Lesson One about Iraq is that there is no such ethnic group as Iraqis. They are a number of ethinc groups—(1)Kurds in the north around Mosul and Kirkuk, (2)Persians on the east side of the Tigris River to approximately Al Kut, (3)Their religious kin the Shiites (many of mixed Arab blood) scattered throughout the country, (4)Pure Arabs, and (5)Indigeneous (sometimes called the marsh people) people mainly confined to a small arc bordering Kuwait and the confluence of the Tigis and Euphrates Rivers. These are most likely the only native Iraqis who can trace their roots to the ancient Babylonian and Assyrian Emprires although the term native is relative considering the centuries other groups have lived in what is now Iraq.
Lesson Two is that Iraq is an artificial entity, carved out of the Ottoman Empire as an oil state for the allies. France, who acquired Syria from the defunct Ottoman Empire, also sent their state oil company to develop the fields of Iraq. It was Great Britain, however, that secured the League of Nations mandate until Iraq became an independent monarchy (some would say a puppet state of France) in 1932. The monarchy was overthrown in 1958 and the Baath Party came to power a decade later. Thus, Iraq in its present form has only been around for a third of a century.
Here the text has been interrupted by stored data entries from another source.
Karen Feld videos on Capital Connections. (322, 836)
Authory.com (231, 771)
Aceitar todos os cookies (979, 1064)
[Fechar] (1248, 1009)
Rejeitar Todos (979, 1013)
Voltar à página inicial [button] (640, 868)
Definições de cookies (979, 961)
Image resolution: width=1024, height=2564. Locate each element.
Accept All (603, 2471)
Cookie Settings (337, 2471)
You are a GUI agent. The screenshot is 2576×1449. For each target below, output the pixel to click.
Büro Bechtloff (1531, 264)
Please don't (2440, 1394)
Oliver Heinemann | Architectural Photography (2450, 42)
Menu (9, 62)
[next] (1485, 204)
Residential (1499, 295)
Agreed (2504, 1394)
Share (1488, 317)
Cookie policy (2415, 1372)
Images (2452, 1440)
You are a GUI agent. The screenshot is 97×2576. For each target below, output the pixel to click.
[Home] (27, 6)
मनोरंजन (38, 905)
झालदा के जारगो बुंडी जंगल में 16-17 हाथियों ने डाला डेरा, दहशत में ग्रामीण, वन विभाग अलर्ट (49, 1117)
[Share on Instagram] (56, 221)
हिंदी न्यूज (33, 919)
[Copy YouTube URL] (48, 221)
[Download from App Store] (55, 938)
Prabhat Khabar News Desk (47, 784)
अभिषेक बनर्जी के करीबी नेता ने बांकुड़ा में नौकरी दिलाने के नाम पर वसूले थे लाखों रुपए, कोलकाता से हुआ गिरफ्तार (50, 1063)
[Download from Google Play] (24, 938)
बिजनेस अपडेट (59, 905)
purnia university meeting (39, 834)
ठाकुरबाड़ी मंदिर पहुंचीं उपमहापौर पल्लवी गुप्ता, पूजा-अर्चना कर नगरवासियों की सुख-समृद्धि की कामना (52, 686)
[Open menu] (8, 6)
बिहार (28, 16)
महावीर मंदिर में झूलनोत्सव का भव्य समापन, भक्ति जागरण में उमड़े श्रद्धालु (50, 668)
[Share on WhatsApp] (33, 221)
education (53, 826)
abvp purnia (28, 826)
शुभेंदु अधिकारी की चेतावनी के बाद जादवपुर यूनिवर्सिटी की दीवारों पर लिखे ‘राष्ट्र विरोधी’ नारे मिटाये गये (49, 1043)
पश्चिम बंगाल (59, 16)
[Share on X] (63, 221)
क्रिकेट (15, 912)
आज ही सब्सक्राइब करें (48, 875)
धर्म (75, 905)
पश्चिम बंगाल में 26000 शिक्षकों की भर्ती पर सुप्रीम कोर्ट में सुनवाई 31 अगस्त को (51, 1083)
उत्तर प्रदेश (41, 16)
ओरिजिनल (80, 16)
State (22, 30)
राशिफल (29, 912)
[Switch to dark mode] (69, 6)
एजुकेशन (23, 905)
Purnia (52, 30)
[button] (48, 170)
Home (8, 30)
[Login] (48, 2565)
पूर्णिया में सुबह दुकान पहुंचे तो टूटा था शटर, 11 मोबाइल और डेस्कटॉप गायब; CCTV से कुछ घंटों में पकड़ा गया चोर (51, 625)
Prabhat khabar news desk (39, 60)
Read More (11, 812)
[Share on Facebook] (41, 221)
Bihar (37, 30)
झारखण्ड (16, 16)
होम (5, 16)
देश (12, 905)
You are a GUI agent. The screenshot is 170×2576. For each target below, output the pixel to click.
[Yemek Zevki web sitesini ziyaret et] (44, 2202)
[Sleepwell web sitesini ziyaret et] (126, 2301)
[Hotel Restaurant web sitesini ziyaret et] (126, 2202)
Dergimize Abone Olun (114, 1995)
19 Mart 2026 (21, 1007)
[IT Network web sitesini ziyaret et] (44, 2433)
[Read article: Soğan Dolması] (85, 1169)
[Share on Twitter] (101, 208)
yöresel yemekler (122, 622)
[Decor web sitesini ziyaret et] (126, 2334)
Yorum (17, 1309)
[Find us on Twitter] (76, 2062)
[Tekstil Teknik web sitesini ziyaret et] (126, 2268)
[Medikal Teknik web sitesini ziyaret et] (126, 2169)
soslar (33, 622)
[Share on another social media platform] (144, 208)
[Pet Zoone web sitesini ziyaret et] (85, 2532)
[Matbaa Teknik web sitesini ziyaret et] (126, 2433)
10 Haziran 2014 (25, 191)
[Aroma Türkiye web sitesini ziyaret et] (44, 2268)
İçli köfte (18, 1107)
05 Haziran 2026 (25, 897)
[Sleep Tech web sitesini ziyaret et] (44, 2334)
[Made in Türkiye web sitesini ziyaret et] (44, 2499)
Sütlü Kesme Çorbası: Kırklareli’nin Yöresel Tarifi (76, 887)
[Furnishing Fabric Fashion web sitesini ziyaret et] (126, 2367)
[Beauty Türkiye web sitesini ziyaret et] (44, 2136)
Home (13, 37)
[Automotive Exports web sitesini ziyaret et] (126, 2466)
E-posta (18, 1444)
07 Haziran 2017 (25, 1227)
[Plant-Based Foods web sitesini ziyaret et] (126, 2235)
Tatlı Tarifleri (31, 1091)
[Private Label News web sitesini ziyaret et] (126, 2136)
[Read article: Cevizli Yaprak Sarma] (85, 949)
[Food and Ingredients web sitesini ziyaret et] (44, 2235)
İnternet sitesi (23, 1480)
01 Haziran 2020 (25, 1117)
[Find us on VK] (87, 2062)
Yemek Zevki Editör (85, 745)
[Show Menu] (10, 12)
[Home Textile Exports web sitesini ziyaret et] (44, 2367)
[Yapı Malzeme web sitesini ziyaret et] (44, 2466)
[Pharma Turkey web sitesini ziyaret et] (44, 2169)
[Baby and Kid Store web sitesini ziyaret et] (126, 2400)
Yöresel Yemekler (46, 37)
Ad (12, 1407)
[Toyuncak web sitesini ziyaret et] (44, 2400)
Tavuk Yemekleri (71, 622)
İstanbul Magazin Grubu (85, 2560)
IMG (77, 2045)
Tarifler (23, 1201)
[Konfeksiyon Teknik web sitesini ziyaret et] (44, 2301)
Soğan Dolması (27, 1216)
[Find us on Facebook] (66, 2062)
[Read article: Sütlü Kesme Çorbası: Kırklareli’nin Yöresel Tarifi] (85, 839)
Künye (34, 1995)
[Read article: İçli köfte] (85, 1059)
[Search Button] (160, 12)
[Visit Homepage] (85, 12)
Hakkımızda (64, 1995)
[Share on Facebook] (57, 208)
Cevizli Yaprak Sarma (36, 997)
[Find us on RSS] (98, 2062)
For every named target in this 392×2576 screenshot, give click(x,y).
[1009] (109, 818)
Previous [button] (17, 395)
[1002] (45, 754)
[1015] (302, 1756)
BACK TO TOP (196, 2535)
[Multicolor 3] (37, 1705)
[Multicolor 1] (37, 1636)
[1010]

Lesson Three is that Iraqs people has a better future being partitioned along somewhat identifiable ethnic lines among their neighbors—(1)Kurds as a protectorate of Turkey with provisions for future independence, (2)Persians to Iran, (3)Shiite or mixed Arabs either to Syria or as an independent state, (4)Pure Arabs or Sunni to Saudi Arabia, (5)Marsh people to Kuwait. The multi-ethnic Shiite/mixed Arab state would also be a natural home for the Palestinians who couldnt stand living next to Israel or continued to be dedicated to Israels destruction. Jordan could also send their malcontents to this state. It would have few of present-day Iraqs oil resources, but most of their population and agricultural resources. It would be possible to coax a living from the desert soil with the two rivers as irrigation, but less possible to engage in military adventures as Saddam has done with his greater resources of oil revenue.
Most of the oil fields would go to the Kurds, the marsh people and the ethnic Persians. The Kurdswould then have leverage for eventual autonomy from the Turks (if they could quit killing each other long enough). The marsh people would provide agriculture and labor for a willing market among the Kuwaitis and have oil resources of their own as leverage to ensure decent treatment after years of environmental despoliation by Iraq. The ethnic Persians could join their cousins in Iran, essentially being rewarded for being in the cross-fire during the decade long Iran-Iraq War.
Especially in the MidEast where Muslims kill Muslims and Christians and Jews are also under attack and pressure
Seems you don't care when Jews are dispossessed from their land
To respond I had to decide if you were a bigot or an illiterate. Perhaps I chose incorrectly.
remember this ping.
I'd completely forgotten that article; thanks.